On the other hand, they rage against their American "occupiers" and demand piously that we not touch a hair on one of the precious heads of their murderous Muslim brethren.
These two demands are plainly irreconcilable. Their complaints are incoherent; we could not satisfy both demands simultaneously, no matter how hard we endeavored to do so, because the more one is satisfied, the less the other is. And that's unavoidable.
This is what makes their complaints irresponsible, incoherent, altogether worthless. And that's sort of what separates a critique from a mere childish complaint. A critique is a coherent criticism which offers a new suggested course of action. A mere complaint is a childish temper-tantrum of someone whining, "I don't like things the way they are, and I want you to make all of my troubles go away, but I will continue complaining no matter what course of action you choose."
We've got a whole essay about this phenemenon, and how universal it is -- the Democratic Party is currently past-masters of childish complaining -- but leave that aside for now. It's not necessary to make the instant point.
The Iraqis have thusfar been permitted to be irresponsible and utterly incoherent in their complaining because we have shielded them from the consequences of their own inconsistencies by simply ignoring them and doing what is, more than likely, the right thing. But that has earned us no goodwill; indeed, it only sets them complaining all the louder.

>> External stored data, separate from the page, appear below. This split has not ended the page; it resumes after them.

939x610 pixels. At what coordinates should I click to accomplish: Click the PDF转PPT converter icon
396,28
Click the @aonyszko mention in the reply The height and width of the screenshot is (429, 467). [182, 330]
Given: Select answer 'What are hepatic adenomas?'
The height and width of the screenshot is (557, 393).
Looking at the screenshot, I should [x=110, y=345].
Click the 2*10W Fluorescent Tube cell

It's time, we think, to actually do some of the things the complaining Iraqis claim they want us to do, and do them the favor -- it's a favor in the long-term -- of letting the suffer the consequences of their own childish tantrums. Perhaps they will soon learn the often brutal relationship between cause and effect, a relationship which has thusfar been obscured from their eyes by the presence of an all-purpose scapegoat, the "occupier" Crusader armies.

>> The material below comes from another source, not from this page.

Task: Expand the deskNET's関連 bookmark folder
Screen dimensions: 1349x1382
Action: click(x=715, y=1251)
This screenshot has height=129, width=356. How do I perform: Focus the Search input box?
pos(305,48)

You want us to negotiate, Imam Sistani? Very well. Here's what happens in a negotiation, bub: We negotiate with the former killers and thugs who kept you down for forty years, and we grant them concessions and political power. Political power that would otherwise reside in your hands; but hey, you wanted a negotiation, right? Well enjoy the fruits of your ingrate complaining. One of Saddam's generals is now in control of Fallujah; isn't negotiating grand?
At some point -- and usually this point is reached extremely early -- attempting to protect people from their own self-destructive stupidity becomes counter-productive. They don't thank you for your kindness, and indeed they only blame you for everything that goes wrong in their miserable lives.
That's one of the tenets of conservatism: Everyone has the right to be stupid. Everyone has the right to engage in self-destructive behavior. And it is wisest to allow people to do so, if their minds are so set, because you just can't dictate that people smarten up.
Either people will ultimately kill themselves or they will wise up right before doing so and learn a lesson, a lesson which a government or liberating army is incapable of instilling in them. They have to learn themselves.
There is only one tonic for such irresponsiblity: Give them the responsibility and let them learn to swim or else drown in their own juvenile incoherence. They will almost certainly make the wrong decisions at first, but hopefully they will learn.
The Iraqis will have to put up with these people, long after our troops have retreated into their bases and concern themselves chiefly with force-protection and border security.
If they want to keep these people around, fine (up to a point). When the Iraqis themselves have primary responsibility for their own internal security, they can deal with the problem. Their will be more bloodshed, of course, especially more blood shed from Iraqis loyal to the new government, but that is the consequence of "negotiating" with people who want to kill you.
If the Iraqis wish to die by the score learning that lesson, it's fine by us.
Rather they who volunteered for such mayhem than our American heroes who are doing the jobs of ingrates -- ingrates whose scapegoating and incoherence and cowardice in making even the most basic decisions about their own futures make them mere spectators in their own fates.